A new protein is discovered to play a key role in cancer progression
Many cancers, including colon, prostate, and leukemia, continue to grow unchecked because they do not respond to a signal to die and stop proliferating from Transforming Growth Factor-beta (TGF-b). The cause of this signaling disruption of the normal cell cycle has not been fully understood. For the first time, scientists at Memorial Sloan-Kettering Cancer Center have discovered the biologic function of the cytoplasmic form of the Promyelocytic Leukemia protein (PML), and identified it as an essential factor in maintaining TGF-b signaling. Their findings, published in the September 9 issue of the journal Nature, explain the link between these two proteins in the development of cancer and suggest that restoring their activity may provide a possible cancer treatment.
“Through our discovery of the biologic function of PML and its essential role in maintaining TGF-b signaling, we can better understand the progression of many human cancers,” said Pier Paolo Pandolfi, M.D., Ph.D., Head of the Molecular and Developmental Biology Laboratory at Memorial Sloan-Kettering and the study’s senior author. “Restoring PML function may correct this signaling defect therefore providing a novel therapeutic target for cancer drugs.”
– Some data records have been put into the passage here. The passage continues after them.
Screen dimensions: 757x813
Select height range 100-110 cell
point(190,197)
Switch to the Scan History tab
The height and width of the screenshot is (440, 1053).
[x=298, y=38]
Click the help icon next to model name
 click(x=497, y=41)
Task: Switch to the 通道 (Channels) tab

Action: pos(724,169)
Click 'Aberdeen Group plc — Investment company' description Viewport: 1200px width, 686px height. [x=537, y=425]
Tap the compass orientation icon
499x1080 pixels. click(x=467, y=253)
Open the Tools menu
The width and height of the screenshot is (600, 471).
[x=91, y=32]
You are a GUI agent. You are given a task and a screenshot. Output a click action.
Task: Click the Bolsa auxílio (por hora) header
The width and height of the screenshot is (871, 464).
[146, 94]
TGF-b is a protein that can suppress tumor development by signaling a cell to stop growing. The unresponsiveness to TGF-b signaling has been associated with a variety of human cancers. In addition to this loss of TGF-b, loss of PML is associated with tumor progression in many human cancers, including prostate, breast, colon, and lung, as shown by Dr. Pandolfi and colleagues in a recently published study in the Journal of the National Cancer Institute. In a later work published in Nature Cell Biology, they also demonstrated an unexpected role for PML in affecting the nucleolar network for tumor suppression and in regulating the function of a gene crucial to the suppression of the genesis of cancer.
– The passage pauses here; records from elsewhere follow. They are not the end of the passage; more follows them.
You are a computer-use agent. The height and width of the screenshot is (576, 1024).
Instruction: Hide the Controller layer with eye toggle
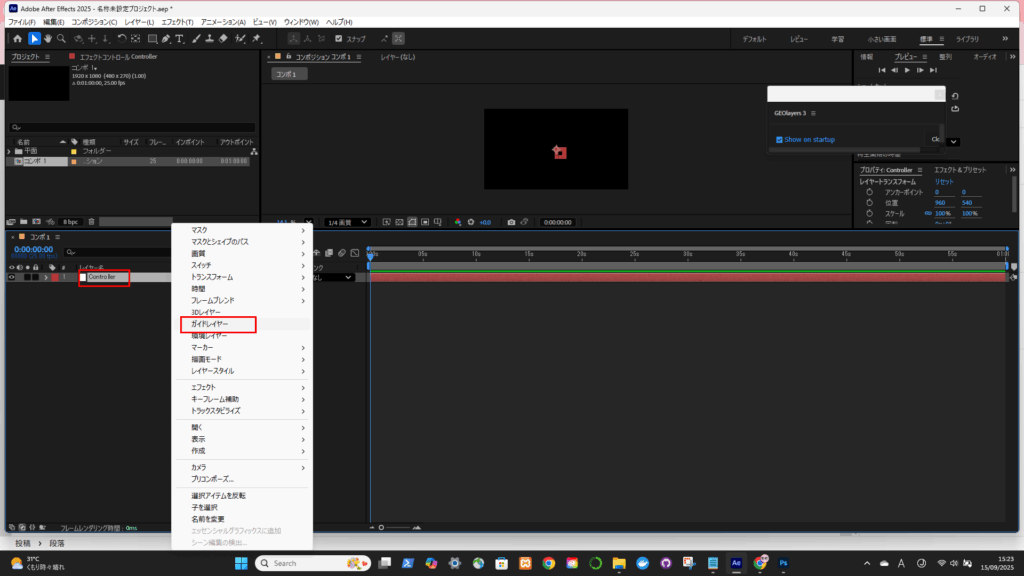click(x=12, y=277)
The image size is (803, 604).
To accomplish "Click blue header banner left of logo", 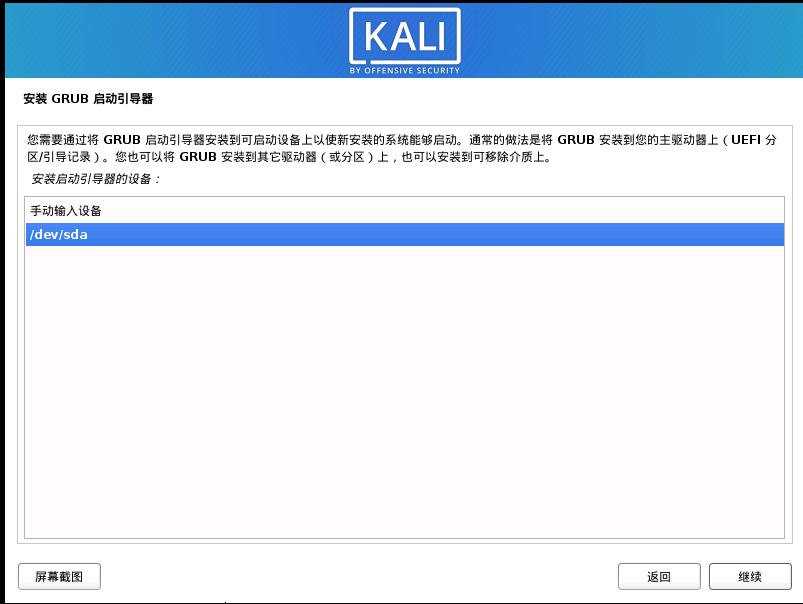I will 170,40.
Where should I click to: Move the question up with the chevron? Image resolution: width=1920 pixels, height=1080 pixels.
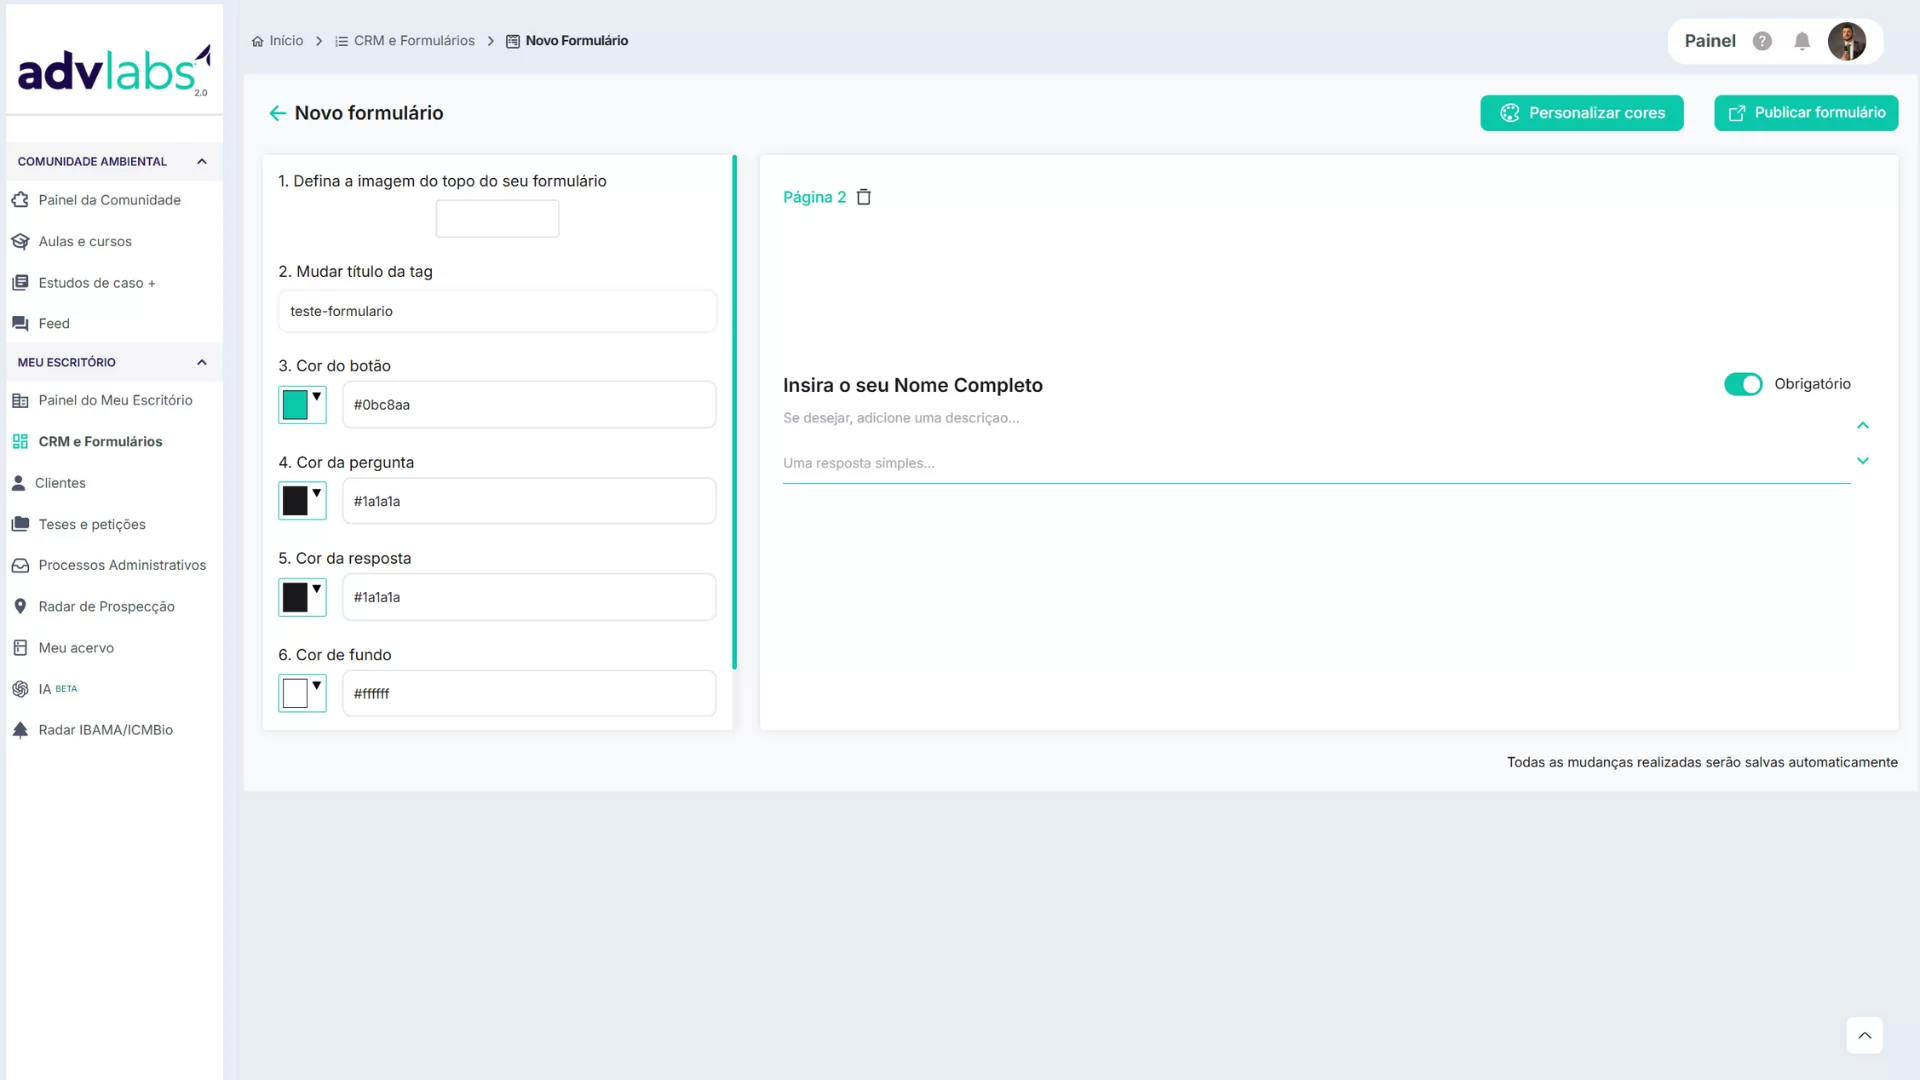(1863, 426)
In this current work, the Sloan-Kettering researchers found that cytoplasmic PML (cPML) also has a key role in cancer development. It is required for the formation of a signaling complex that is an essential factor in activating TGF-b signaling necessary to suppress the growth of cancer cells. When cPML is lost, TGF-b signaling is disrupted. Primary cells from Pml-null mice are resistant to TGF-b dependent growth arrest, induction of aging (cellular senescence), and cell death (apoptosis). However, when PML function is added back to these cells, this defect is corrected and TGF-induced activity restores normal cell functions.
“The study found an unexpected role of cPML which highlights the importance of analyzing the status of PML in human cancers,” said Hui-Kuan Lin, Ph.D., of the Molecular and Developmental Biology Laboratory at Memorial Sloan-Kettering and the study’s first author.